◆ **What the exercise asks**:
Begin at the line below that has "コマンドセンター (257, 2445)" and stop after the line that has "港湾混雑トラッカー (261, 2321)". Please restate only those lines, word for word.

◆ **Record extracts**:

******************************

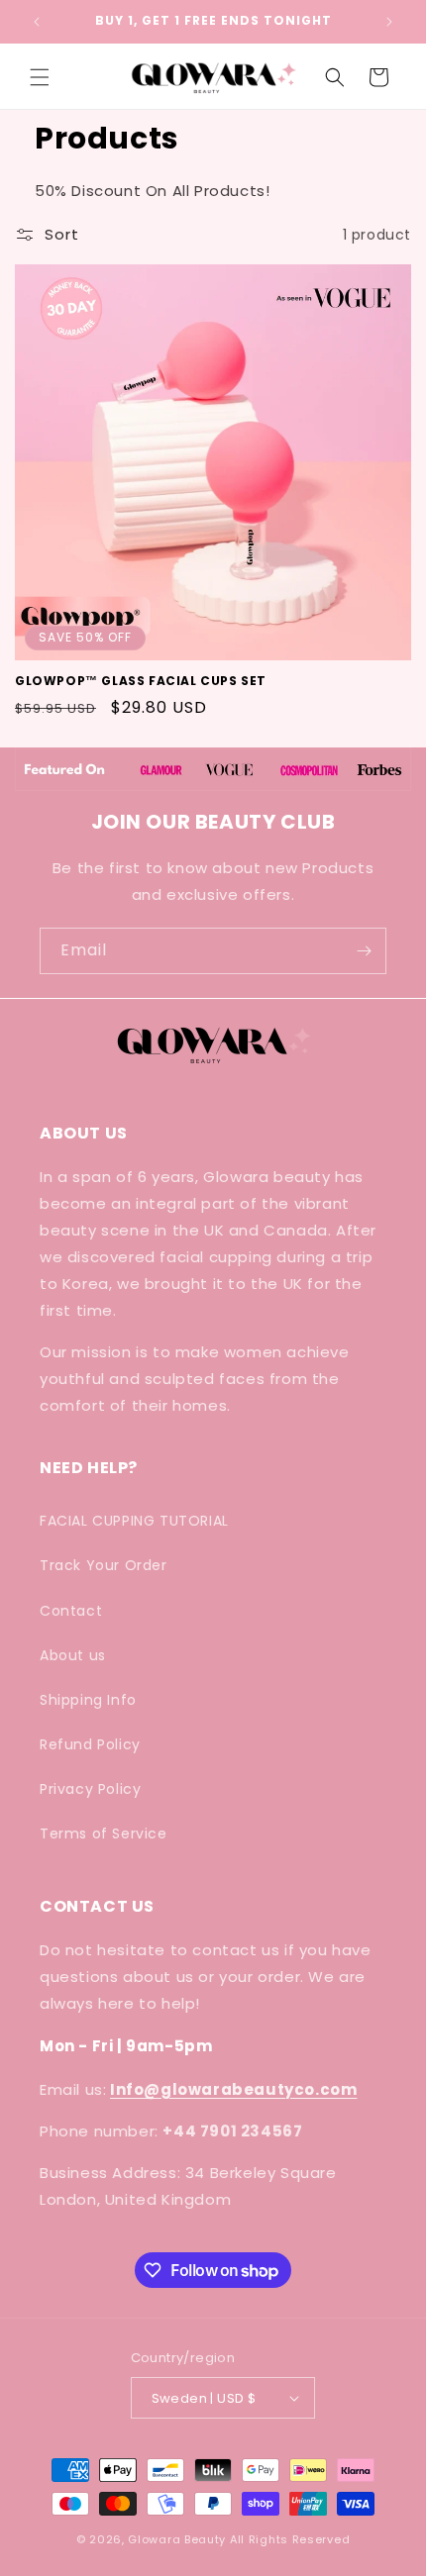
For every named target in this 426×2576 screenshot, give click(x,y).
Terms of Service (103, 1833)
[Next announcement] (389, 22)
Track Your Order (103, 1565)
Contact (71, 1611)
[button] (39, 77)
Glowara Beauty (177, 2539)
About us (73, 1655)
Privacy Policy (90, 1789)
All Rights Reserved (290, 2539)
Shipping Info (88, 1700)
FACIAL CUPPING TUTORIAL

******************************

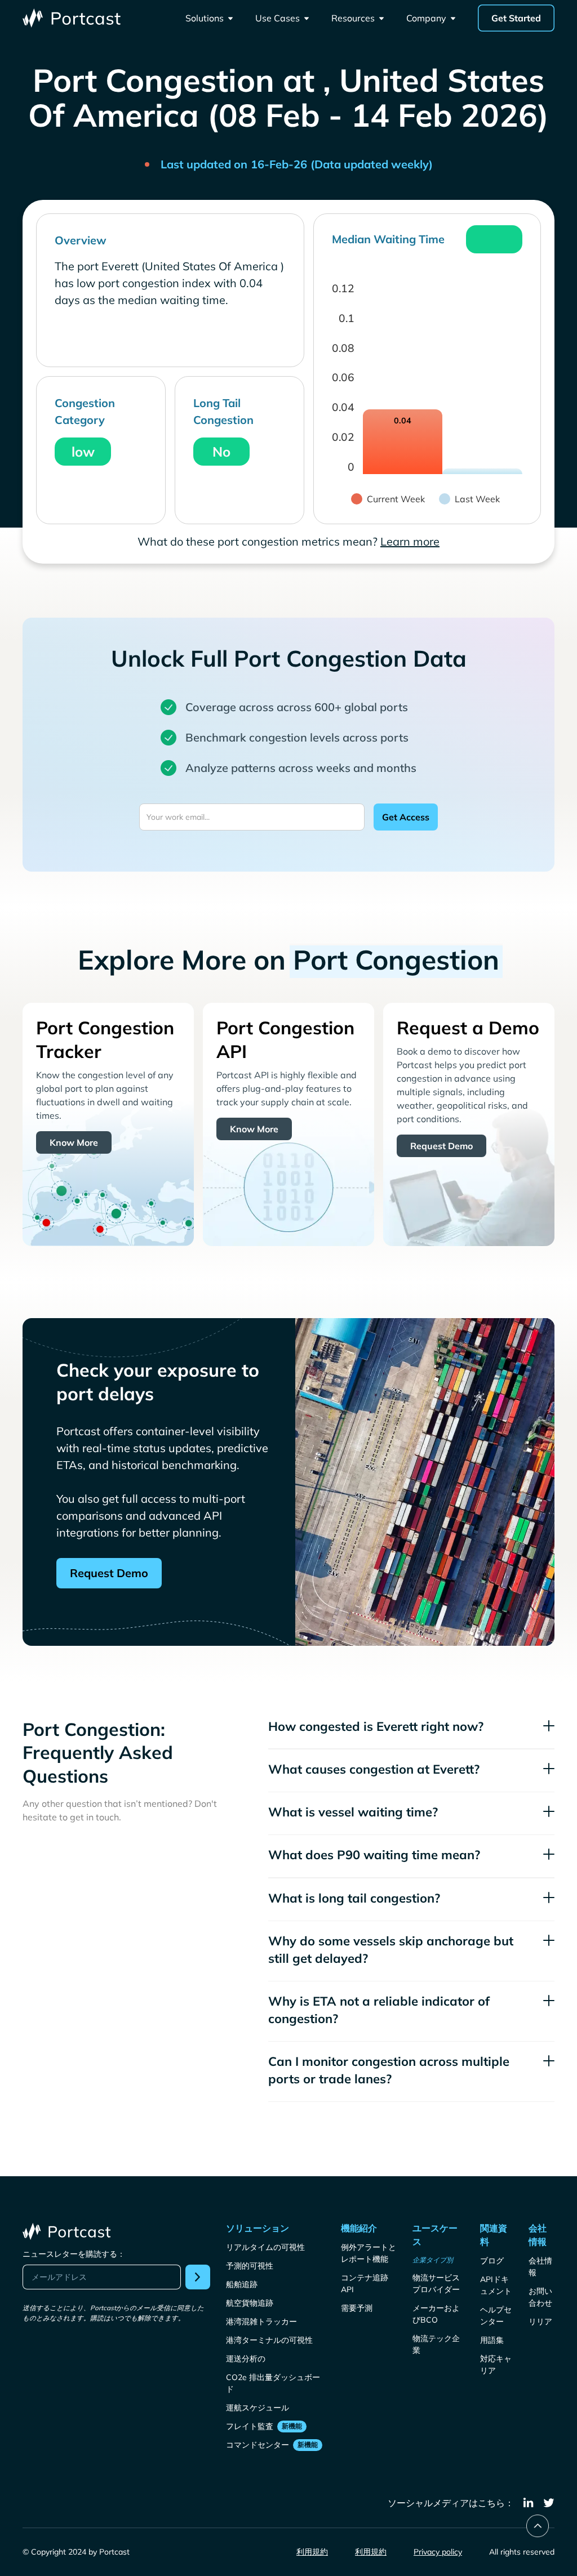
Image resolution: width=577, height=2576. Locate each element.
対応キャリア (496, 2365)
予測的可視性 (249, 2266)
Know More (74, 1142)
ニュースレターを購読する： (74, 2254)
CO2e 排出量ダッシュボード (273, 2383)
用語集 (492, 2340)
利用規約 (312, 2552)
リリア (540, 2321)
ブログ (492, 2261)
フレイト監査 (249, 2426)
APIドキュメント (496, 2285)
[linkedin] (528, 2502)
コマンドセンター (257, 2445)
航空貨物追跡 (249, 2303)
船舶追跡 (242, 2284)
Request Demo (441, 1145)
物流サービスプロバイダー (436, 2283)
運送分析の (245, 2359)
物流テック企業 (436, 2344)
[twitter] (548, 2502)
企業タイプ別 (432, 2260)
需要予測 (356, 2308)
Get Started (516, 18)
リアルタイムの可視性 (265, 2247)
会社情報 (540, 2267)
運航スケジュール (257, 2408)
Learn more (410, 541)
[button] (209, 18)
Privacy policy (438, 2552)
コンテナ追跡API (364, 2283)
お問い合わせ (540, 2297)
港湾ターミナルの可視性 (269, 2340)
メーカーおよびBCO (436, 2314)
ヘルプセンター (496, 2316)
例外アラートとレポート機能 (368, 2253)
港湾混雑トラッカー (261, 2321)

******************************

◆ **Result below**:
コマンドセンター (257, 2445)
航空貨物追跡 (249, 2303)
船舶追跡 (242, 2284)
Request Demo (441, 1145)
物流サービスプロバイダー (436, 2283)
運送分析の (245, 2359)
物流テック企業 (436, 2344)
[twitter] (548, 2502)
企業タイプ別 (432, 2260)
需要予測 (356, 2308)
Get Started (516, 18)
リアルタイムの可視性 (265, 2247)
会社情報 (540, 2267)
運航スケジュール (257, 2408)
Learn more (410, 541)
[button] (209, 18)
Privacy policy (438, 2552)
コンテナ追跡API (364, 2283)
お問い合わせ (540, 2297)
港湾ターミナルの可視性 (269, 2340)
メーカーおよびBCO (436, 2314)
ヘルプセンター (496, 2316)
例外アラートとレポート機能 (368, 2253)
港湾混雑トラッカー (261, 2321)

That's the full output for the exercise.